Analysis of diverse classes of metabolitesby CE-MS is challenging because migration of acidic groups often requires pressure assistance and different ionization polarities. This work analyzes both organic acids and amino acids with a porous junction sheathless CE-ESI-MS system in a single run by derivatizing multiple functional groups in a rapid one pot, two stage schemes. Thus, different classes of metabolites share common tags that improve the ionization efficiency and in the case of carboxylates, inverts the charge. The major benefit in using CE-MS is the ability to separate and detect analytes of interest without the interferences from the reaction matrix.

2. Materials and methods

2.1. Reagents and materials

All chemical reagents and materials were purchased from Sigma-Aldrich (St. Louis, MO, USA) and Fisher Scientific (Pittsburgh, PA, USA) unless otherwise noted. N-[(Dimethylamino)-1H-1,2,3-triazolo-[4,5-b] pyridin-1-ylmethylene]-N-methylmethanaminium hexafluorophosphate N-oxide (HATU), 1-Chloro-N, N,2-trimethyl-1-propenylamine, 3-(Diethylamino) propionic acid, dimethylformamide, pyridine, N, N-Diethylethylenediamine, endothelial growth medium (EGM) and fetal bovine serum were purchased from Sigma-Aldrich. Ammonium formate, organic acids and amino acids standards, D-glucose anhydrous, Phosphate Buffered Saline (PBS), liquid chromatography mass spectrometry (LCMS) grade methanol and water, formic acid and culture dishes were purchased from Fisher Scientific. The amino acids are noted according to their one letter code. Fused silica capillary was purchased from Polymicro Technologies (Phoenix, AZ, USA).

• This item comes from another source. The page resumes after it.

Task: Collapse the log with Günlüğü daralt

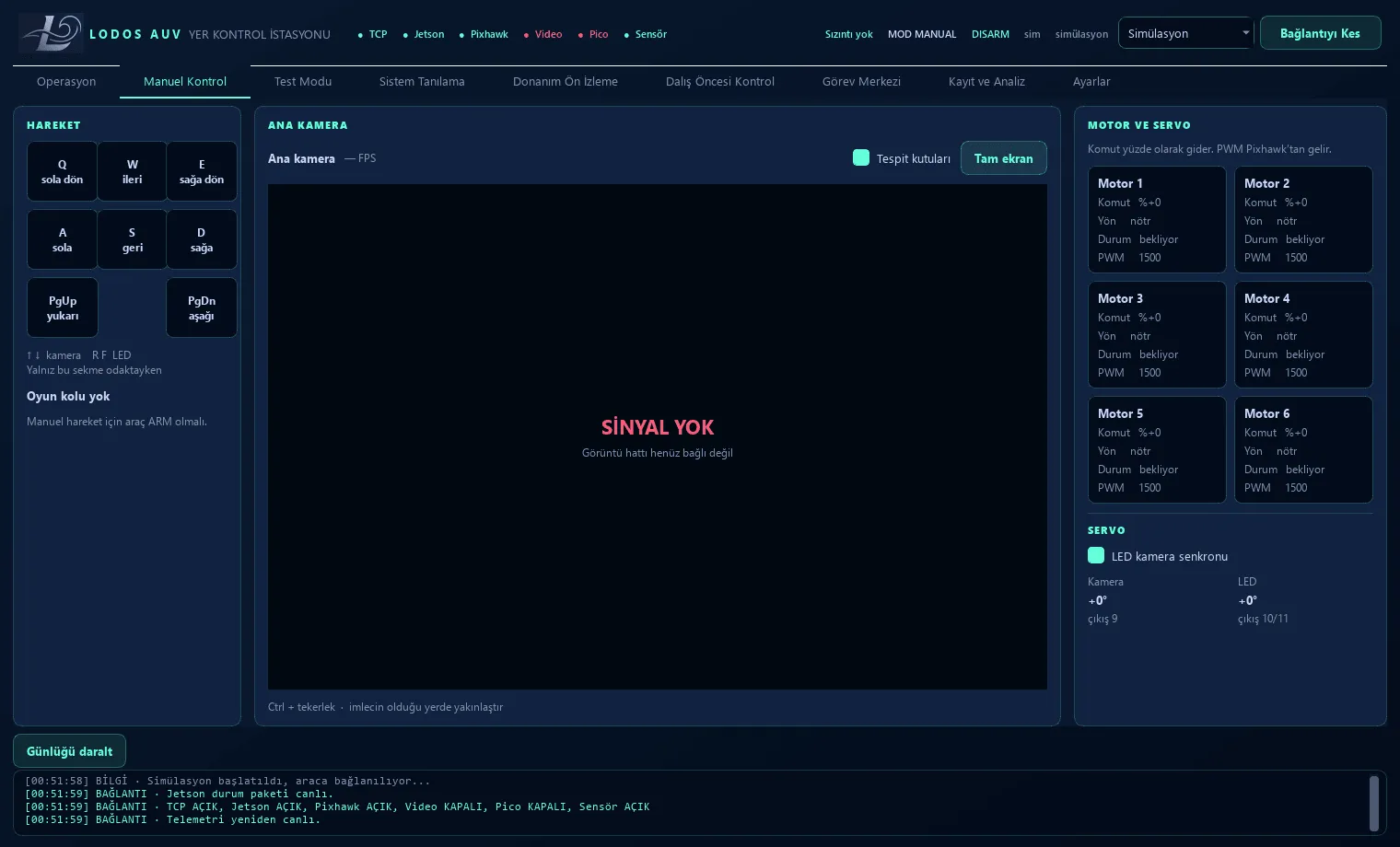Action: pyautogui.click(x=69, y=751)
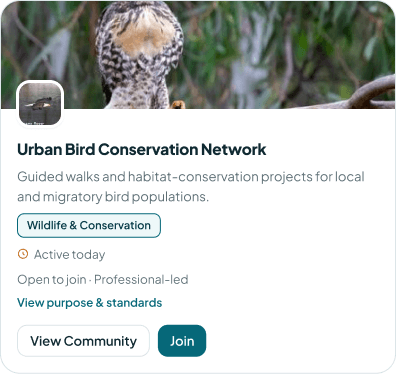
Task: Click the Professional-led label
Action: pyautogui.click(x=141, y=279)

2.2. Tag synthesis and derivatization

Ghosez chlorinating reagent (1-Chloro-N, N,2-trimethyl-1-propenylamine. 300 mM) and 3-(Diethylamino) propionic acid (300 mM) were mixed in 1.5 mL Eppendorf Safelock Biopur tube that contained 1 mL anhydrous dimethylformamide (DMF) and left to react for 2 hours under room temperature. This resulted in the amine/hydroxyl tag, 3-(Diethylamino) propionyl chloride.

Anhydrous pyridine (4 μL) and 3-(Diethylamino) propinoyl chloride (100 μL) was added to dried analyte standards (50 μL) at room temperature. After 30 minutes of reaction, the first derivatization step was quenched by adding 7μL of N, N-Diethylethylenediamine, followed by addition of 50 μL HATU (1M) and left to react for 70 minutes at room temperature. After the dual-step derivatization, vials were diluted with 290 μl 5 mM ammonium formate buffer.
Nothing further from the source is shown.